International guidelines for treating tuberculosis are due for specific improvements, according to two research papers published this week in the open access journal PLoS Medicine.
Public health programs in many countries adhere to World Health Organization (WHO) guidelines as the authoritative recommendations for treating tuberculosis (TB). But do these guidelines reflect the best available evidence? To answer this question, Dick Menzies of McGill University in Montreal and colleagues reviewed all available results from trials of currently recommended treatment regimens, first for initial treatment of TB, and then for individuals who had been previously treated without being cured, or had infections that were resistant to isoniazid, one of the main first-line anti-TB drugs.
In the first study, the researchers identified and analyzed 57 randomized, controlled clinical trials including more than 20,000 participants treated for TB. They found that regimens utilizing the drug rifampin for only the first 2 months, which have been recommended in 24 countries with high rates of TB infection, had significantly higher rates of failure, relapse, and acquired drug resistance compared with regimens that used rifampin for at least 6 months.
The second study analyzed trials of TB treatment in previously treated individuals, or those with isoniazid-resistant infection. The researchers found no randomized trials comparing the currently recommended WHO retreatment regimen against other approaches. In non-comparative (cohort) studies, failure rates were generally low if participants were infected with strains that were sensitive to all antibiotics in the regimen. However, in studies in which participants were infected with a strain of Mycobacterium tuberculosis resistant to one or more drugs, failure rates ranged from 9% to 45%.

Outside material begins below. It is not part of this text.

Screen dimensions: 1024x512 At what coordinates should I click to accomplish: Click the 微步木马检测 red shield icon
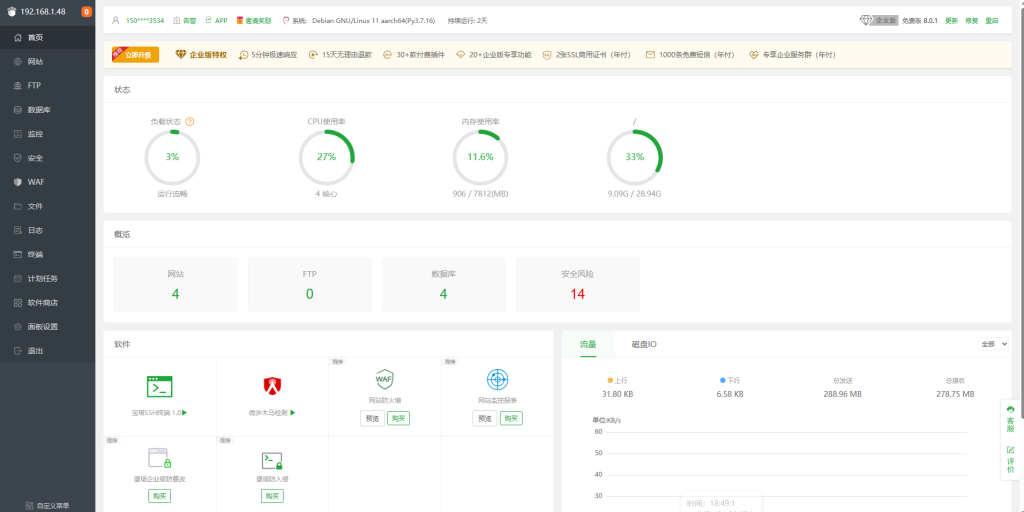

The researchers also analyzed the combined results of 33 trials that investigated the effect of various regimens on almost 2,000 patients (some receiving their first treatment for TB, others being retreated) with resistance to isoniazid alone. This meta-analysis found lower relapse, failure and acquired drug resistance rates to be associated with longer duration of rifampin treatment, daily therapy early in treatment, inclusion of the drug streptomycin, and regimens that included a greater number of drugs to which the patient's TB infection was sensitive.
Taken together, these findings will inform upcoming revisions of the WHO TB treatment guidelines, and identify an important need for clinical trials to evaluate dosing schedules, detection and management of isoniazid resistance, and the optimal duration of treatment to prevent relapse, as well as more effective approaches to retreatment of tuberculosis.